* A fascinating eyewitness combat account of America's earliest
days in the Vietnam war
* Written from the unusual perspective of a young army lieutenant
advising a veteran set-in-his-ways South Vietnamese commander
* Includes accounts of search-and-destroy operations targeting the
elusive Viet Cong
In September 1962, when Martin Dockery landed in Saigon, he was a young, determined, idealistic US Army first lieutenant convinced of America's imminent victory in Vietnam. While most of the 12,000 US military advisers in-country at the time filled support positions in Saigon and other major cities, Dockery was one of a handful of advisers assigned to Army of the Republic of Vietnam (ARVN) combat units.

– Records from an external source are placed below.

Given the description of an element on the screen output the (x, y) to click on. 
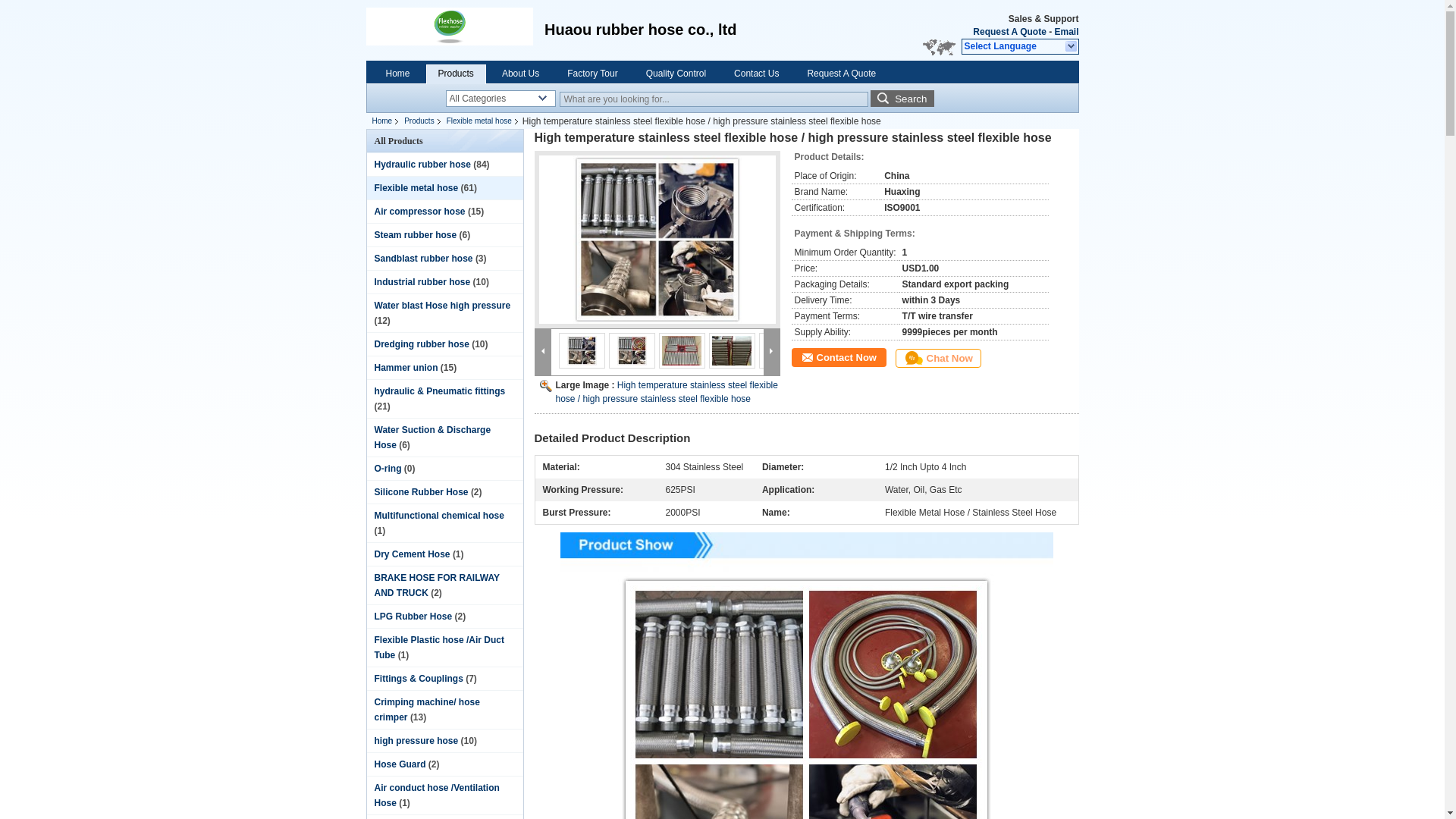
Products (455, 73)
All Categories (499, 98)
Email (1066, 31)
China Hydraulic rubber hose  on sales (422, 163)
Home (398, 73)
Factory Tour (592, 73)
Request A Quote (1008, 31)
Huaou rubber hose co., ltd (1070, 47)
China Air compressor hose  on sales (419, 211)
China Hydraulic rubber hose manufacturer (448, 30)
Request A Quote (840, 73)
Huaou rubber hose co., ltd (1008, 31)
China Industrial rubber hose  on sales (422, 281)
China Steam rubber hose  on sales (415, 235)
Contact Us (756, 73)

For eight months, Dockery lived and fought in the heart of the Mekong Delta with an ARVN infantry battalion on missions and operations that often lasted several days. And for most of that time, whether tramping through the steaming, leech-infested jungle, hiking across canals, or engaging in sudden firefights, Dockery was the only American soldier with the unit.
Dockery's solitary assignment with ARVN during the infancy of US involvement in South-East Asia afforded him an understanding of Vietnam far more profound than that of most other Americans. Lost in Translation is his riveting account of the largely overlooked role of American combat advisers in the Vietnam war.